Brandon Chrostowski of Edwins Leadership and Restaurant is no stranger to the issue of incarceration, which is why he founded a Cleveland-based business that helps ex-cons get a second chance at life in a society often unwilling to give one.

Cooking Up A Recipe That Makes a Difference

Like other teenagers who grew up in low-income neighborhoods and as lack of parental guidance, 26-year-old Rufus Hill was in and out of prison for most of his twenties.

“I was in a very, very bad situation. I was pretty much at the bottom, ya know, my bottom,” Hill recalls.

After serving four and a half years in prison, and then going back again for another three years for a burglary charge, Hill was tired of living the way he did. With one walk into Edwin's Leadership Institute and Restaurant and an encounter with the brains behind the establishment, Brandon Chrostowski, Hill says his life turned around.

As stumbling into the food business was a game-changer for Hill, it too, was for Chrostowski. A Detroit native and lover of food since he could sit at his mother's kitchen table, Chrostowski found food as a solace during a time in his life when he wasn't in charge of his own fate. After a brush with the law in his teens, his journey towards plating culinary masterpieces and learning from the best of the best in France, Detroit and Chicago started in jail while waiting for his verdict for a crime he committed.

Instead of being sentenced to 10 years in prison, Chrostowski was given one year probation, something that he is grateful for.

“This whole idea of culinary arts throughout life just taught me these little lessons that say no matter of your past or who you are, you can do anything you want if you learn the right way and you work hard,” says Chrostowski.

Chrostowski is using food to not only nourish the stomachs of hungry guests, but uses it to nourish and guide lost souls that resemble him in his younger years.

With five months of his education completed and one more month to go ending in November, Hill emphasizes how the program has helped him received culinary and hospitality skills as well as boost his self-worth.

“Before coming to Edwins, it was a time in my life when I couldn't really hold conversations because I was intimidated by other people and the status in society.

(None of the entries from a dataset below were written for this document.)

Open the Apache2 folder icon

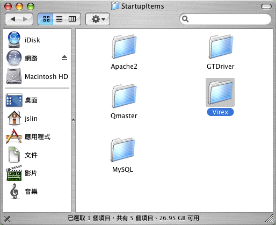pos(125,47)
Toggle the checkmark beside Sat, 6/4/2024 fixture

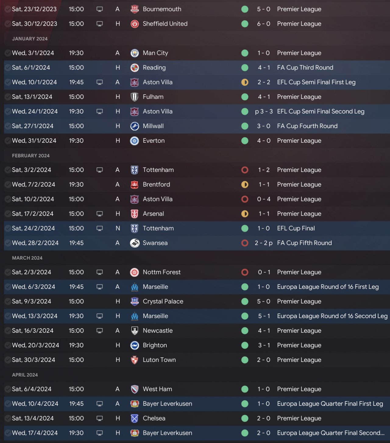8,389
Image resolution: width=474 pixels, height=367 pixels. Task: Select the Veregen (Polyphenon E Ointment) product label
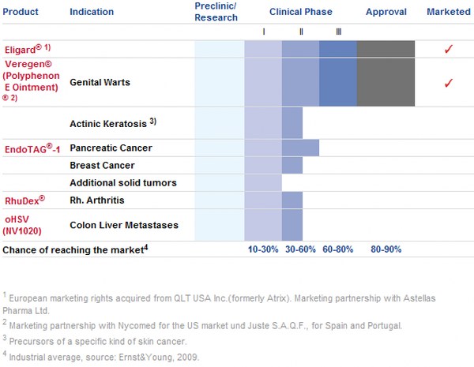coord(32,81)
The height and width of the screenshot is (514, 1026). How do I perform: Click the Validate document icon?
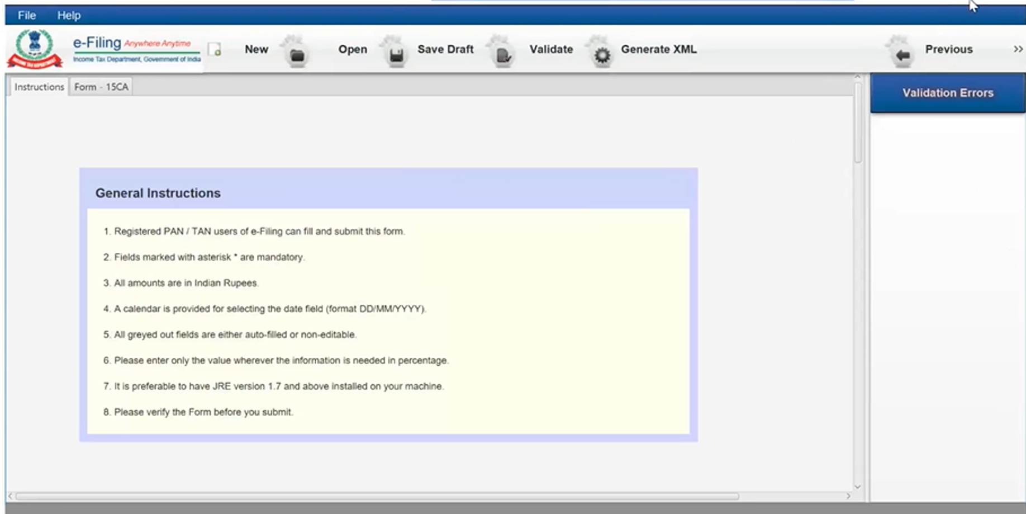(x=502, y=55)
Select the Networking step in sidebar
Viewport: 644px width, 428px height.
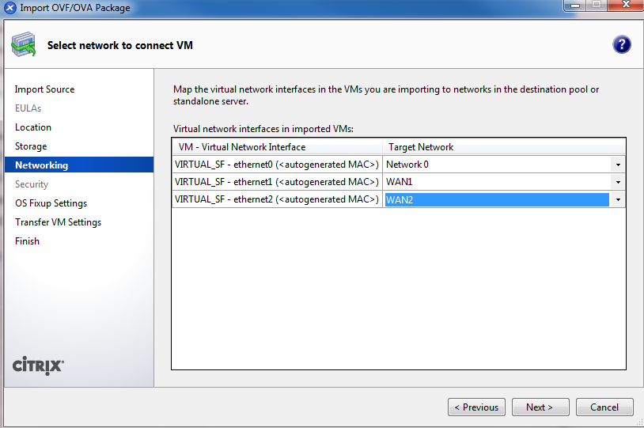pyautogui.click(x=41, y=165)
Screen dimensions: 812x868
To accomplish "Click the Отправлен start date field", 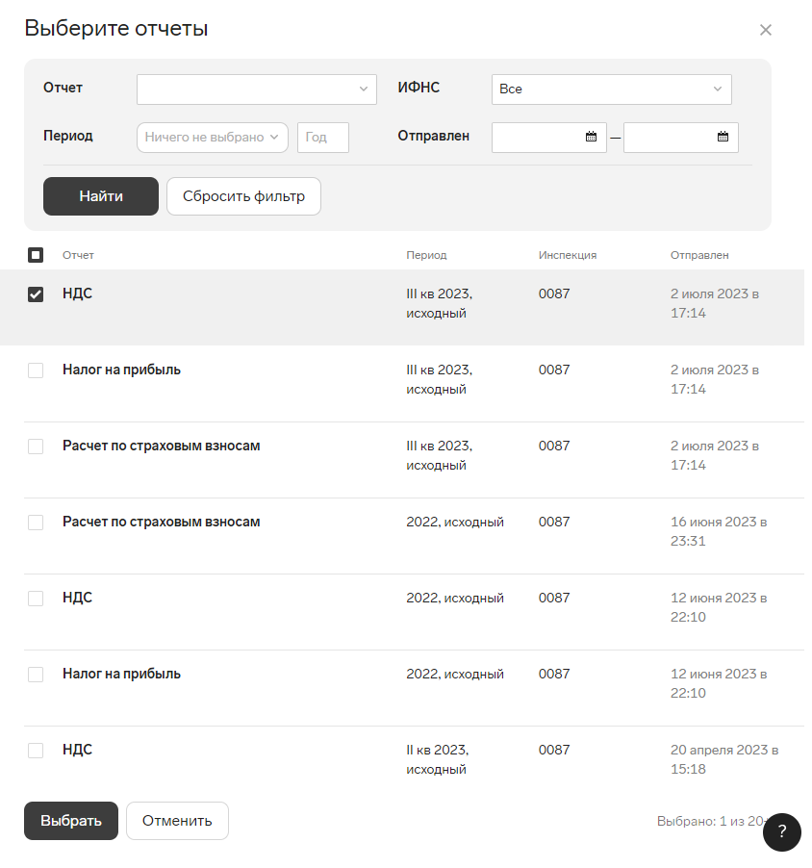I will 539,137.
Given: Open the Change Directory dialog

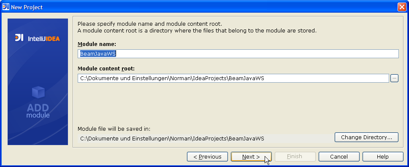Looking at the screenshot, I should point(366,137).
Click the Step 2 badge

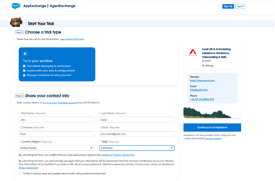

Since being here at a restaurant that deals with people who have more wealth, it got me to a place where I'm comfortable talking to people and socialize with people from different backgrounds,” Hill says.

Goals, guidance, and hard work is the recipe for success at Edwins. To date, 89 students have graduated from the Edwins, and about 90 percent of them have not returned to prison. Having mentors believe in Chrostowski in the beginning of his career was a key to his upward mobility in the food industry.

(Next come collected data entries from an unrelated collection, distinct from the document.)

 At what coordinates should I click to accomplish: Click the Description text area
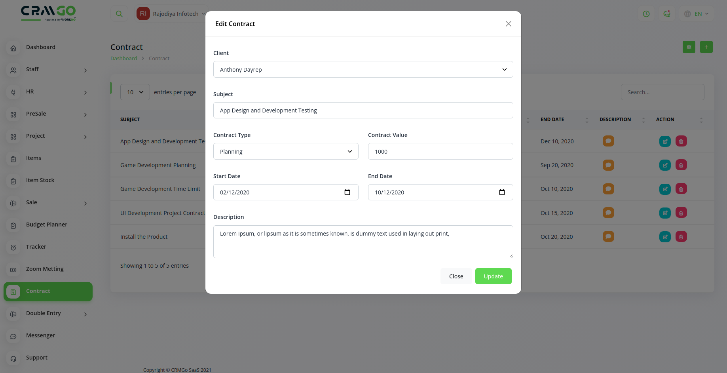click(x=363, y=242)
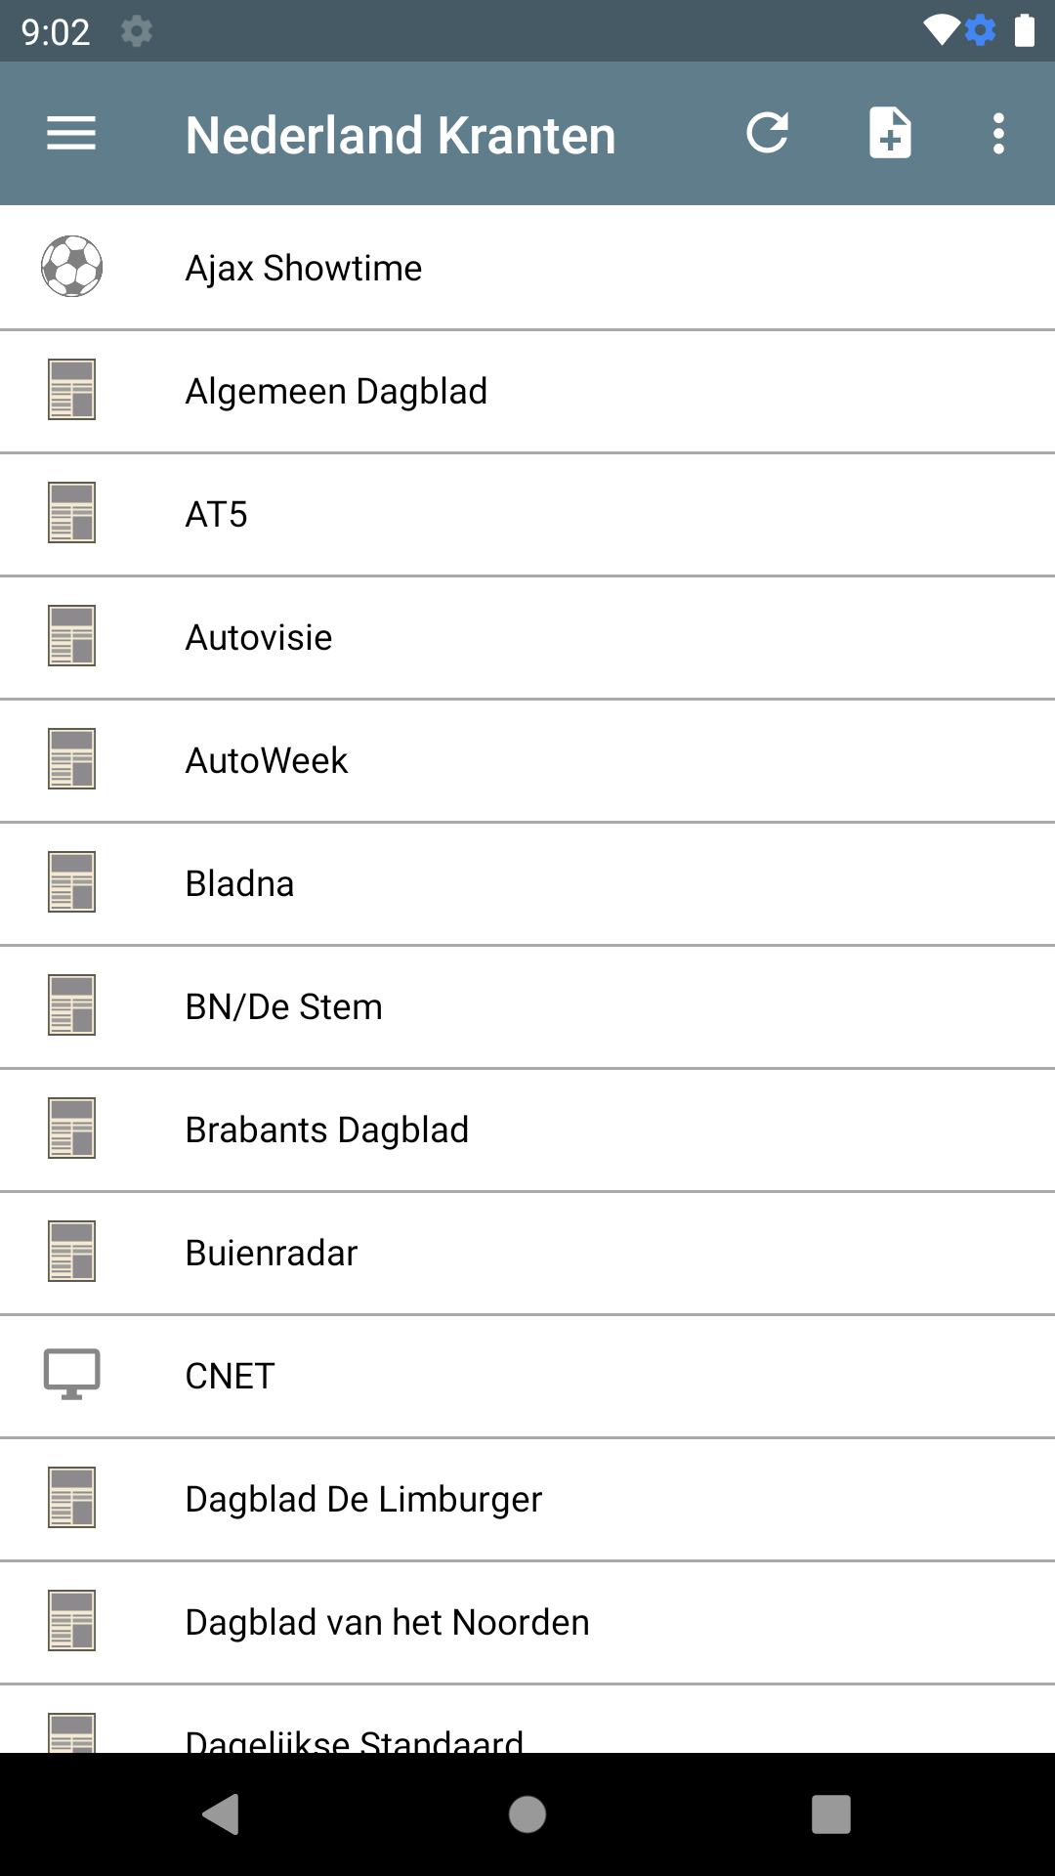Open the AutoWeek news source
Screen dimensions: 1055x1876
tap(267, 760)
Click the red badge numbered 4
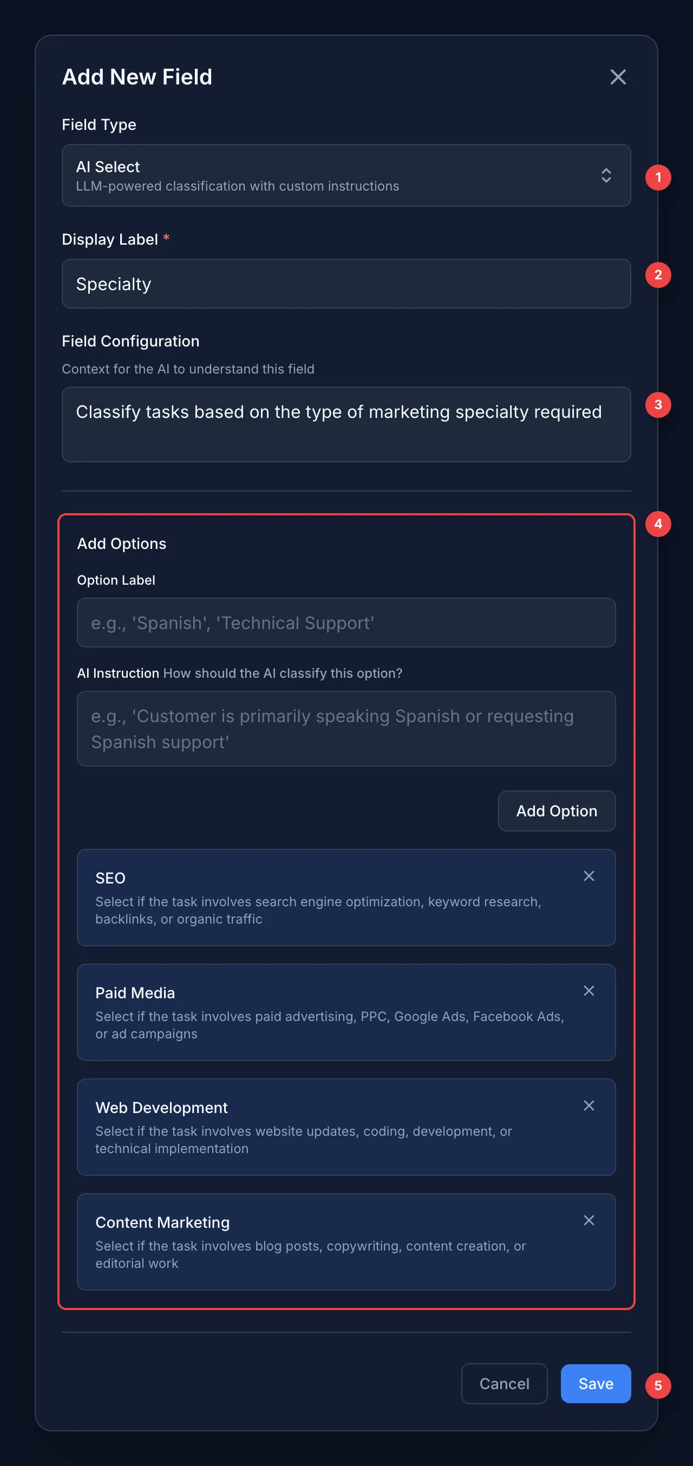Screen dimensions: 693x1466 658,524
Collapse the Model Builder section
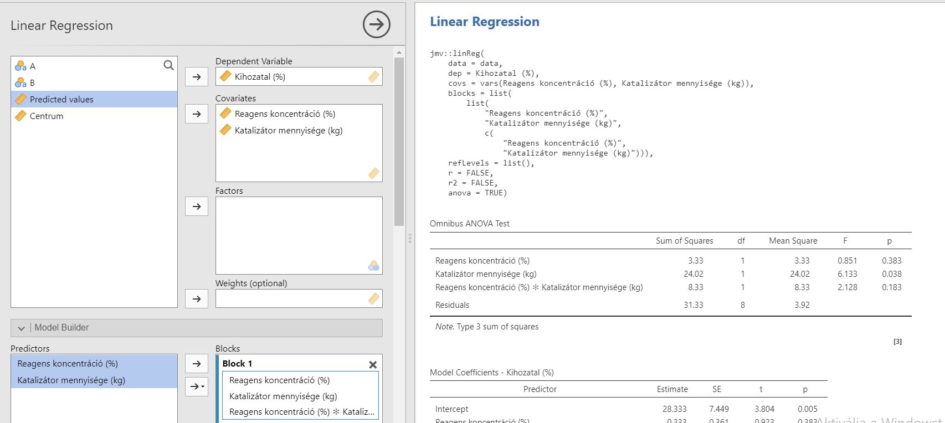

The Brains Behind the Operation

During his probation while still in Detroit, he stumbled upon Chef George Kalergis who taught Chrostowksi the fundamentals of cooking and hospitality. With a solid year of culinary experience under his belt, Kalergis gave him a polite shove out the door to learn more culinary and hospitality skills. Shortly after, Chrostowski found himself at the Culinary Institute of America in New York.

“I realized really quickly that I was heads and shoulders above most students there because George taught me a couple of lessons throughout life that were influential to my success,” says Chrostowski. “It is not practice that makes perfect, but perfect practice makes perfect. George really taught me that and emphasized this in everything. Right then and there in school I realized these lessons are true.”

Soon after, Chrostowski joined the ranks of top talented chefs with an internship working for the late James Beard Award winner and top chef, Charlie Trotter in Chicago. Making it happen with what you have was just one of many valuable lessons Trotter passed along to Chrostowski.

For those who knew Chrostowski in his early teens, success and food didn't seem as a likely match. But with a few mentors by his side overseeing every culinary masterpiece, he wanted to give back what he had received from chefs like George and Charlie: a second chance at life.

In 2004, the business plan and curriculum of Edwins was born. In late 2008, he made the journey from the culinary capital of the world to Cleveland, Ohio—a city that was facing an economic crisis and a culinary arts scene that lacked diversity and a national culinary reputation. Opening up a restaurant employing formerly incarcerated individuals in a city still developing its culinary presence would have seemed like an unnecessary risk to many, but for Chrostowski it made perfect sense.

“Cleveland had the worst high school graduation rate in 1998, which is when I graduated high school. It was a totally objective decision to write this business plan in 2004. I knew I had to go to a city that is in desperate need of opportunity. I looked for a town that needed what George gave to me and that was mentorship and some direction,” Chrostowski said. “They built prisons based on graduation rates and so I knew this was a town that needs me.”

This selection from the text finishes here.